- Objetivo táctico principal: Facilitar la circulación inicial mediante la ampliación de líneas de pase, utilizando apoyos exteriores que permitan superar la presión interior.
- Principios ofensivos: Amplitud, apoyo, movilidad y continuidad del juego.
- Contexto estructural: Juego de ataque en superioridad numérica.
- Jugadores: 4 atacantes + 2 comodines exteriores x 2 defensores.
- Espacio: 1 zona de 14 x 12 metros.
- Duración: 2 series de 7 minutos.
- Material: Balones, petos y semiesferas.

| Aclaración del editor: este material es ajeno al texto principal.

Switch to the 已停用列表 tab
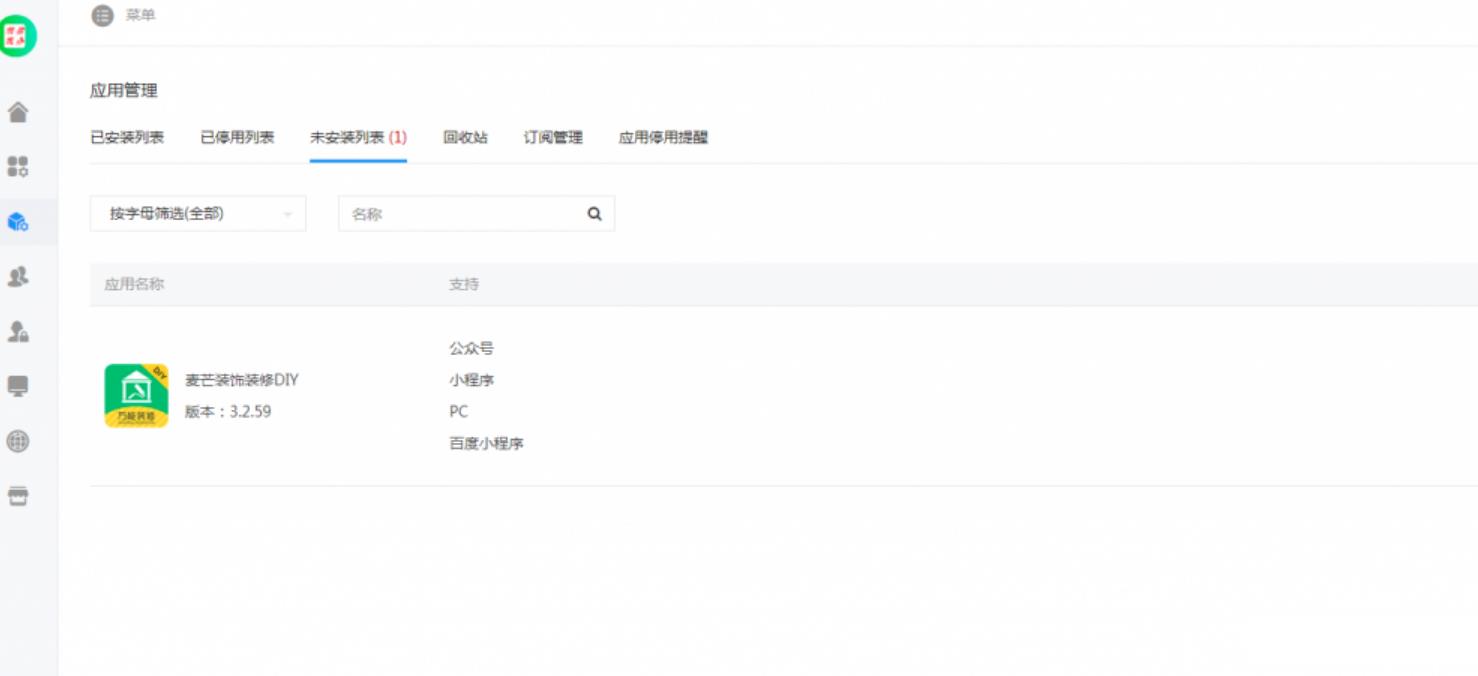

- Estímulos perceptivo-decisionales: Identificar la amplitud, valorando cuando la presión interior limita el juego y requiere utilizar a los exteriores para mantener la posesión.
- Reglas condicionantes: Los comodines exteriores juegan a un toque, favoreciendo la velocidad de circulación y la continuidad del juego.
- Consignas del entrenador: Utilizar la amplitud para evitar la presión interior. Abrir el campo para generar nuevas líneas de pase. Orientar el juego en amplitud cuando el espacio interior esté congestionado.
- Criterios de evaluación: Número de cambios de orientación realizados hacia los exteriores. Eficacia en la conservación tras el uso de los exteriores. Calidad en la ocupación de espacios y creación de líneas de pase.
- Progresiones o variantes: Permitir a los exteriores entrar al interior tras intervenir (Intercambiar posiciones). Limitar el número de toques. Añadir un defensor adicional.
- Tarea / Reglas:
- Atacantes: Mantener la posesión utilizando los apoyos exteriores, priorizando la conservación del balón hacia zonas de menor presión.
- Defensores: Recuperar o interceptar el balón para cambiar de rol con los dos últimos atacantes en tocar el balón.
Reflexión metodológica
La utilización de comodines exteriores busca favorecer comportamientos ofensivos relacionados con la amplitud, la continuidad de la circulación y la identificación de espacios con menor presión. La presencia de apoyos exteriores amplía las líneas de pase y obliga al jugador a interpretar cuándo el espacio interior está congestionado y requiere orientar el juego hacia fuera para conservar la posesión. La limitación a un toque de los comodines incrementa la velocidad de circulación y favorece la aparición de cambios de orientación rápidos, desarrollando hábitos de movilidad constante y ocupación racional de los espacios bajo presión interior.